Staff sessions were organised and there was a protocol and observation sheets that staff and students used. All were told to describe the observation rather than evaluate. There were lectures observed by 15 teacher and 97 students and tutorial classes by 9 teachers and 73 students. This meant that a total of 24 teachers were involved and 170 students. 50% of the teaching staff volunteered to be involved. A qualitative approach was used for the research. The results from the teacher observations showed that there was active student participation, real life cases used, enthusiastic teachers but also low engagement and no participation. There were suggestions for improvement which included more student engagement, provide extensive answers, call students by name, and use pre-class activities. The results from the student activities were loud clear speech and sessions were well planned. Weaknesses noted were extensive information was given in some sessions, some questions were unanswered and the topic was not clear. The discussion about the experiences with the reviewers outlined how the exchange of experiences was valuable but students needed more preparation to be reviewers.
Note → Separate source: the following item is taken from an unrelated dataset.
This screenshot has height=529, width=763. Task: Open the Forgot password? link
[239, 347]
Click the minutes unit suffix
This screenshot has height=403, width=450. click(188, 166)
The next paper was about maintaining relevance in education through precise assessment and was given by Kevin Smith. This was focused on engineering students who were mostly 20 years old. Teachers appeared to pay attention only to average levels so students missed key outcomes and students felt this was unfair. Some felt that all information about work on the course was available on the web and so why should they come to university if they did not want to work. The questions related to what should change and what kind of quality do we want? Students often come for traditional education and assessment models. The fixed assessment approach was balanced with predictability and risk. There were multiple objectives and students needed to move. There were defined layers of outcomes but assessment needed to assess the achievement of each outcome. Flexible assessment could make sure each student achieved the outcomes, all were defined in advance and they challenged the students. The class size was 25

Tak presented a review of lecture class evaluation items in a Japanese university. There was increasingly a focus on educational quality and instruction for new teachers. There was also support for improving the curriculum. The lecture class evaluation was a questionnaire which asked students what is needed for lecture improvements. The students felt the questions were too abstract and the timing for the evaluation was too late as well as just being a ritual. Adapting the system led to each lecture having a suitable questionnaire and at a time when changes could be made. To develop this the researcher reviewed 683 items on 49 university evaluation forms. He looked at what was asked, the allocation of questions to the topic and the words used. There were 18 topics overall with many similarities across institutions.

The effect of relational coordination in online education was presented next by Carmen. There are more mobile devices in the world than there are people as many have multiple devices now. This means new skills need to be learnt and training needs to be provided. Gittell 2009 offer a good framework to explain results in IT and factors that impact on technology. Relational coordination is based on mutual adjustment, teamwork and communication. Coordination was also based in relationships and the integration of tasks, respect for knowledge and sharing objectives. Small projects were undertaken with teachers working together with students to learn.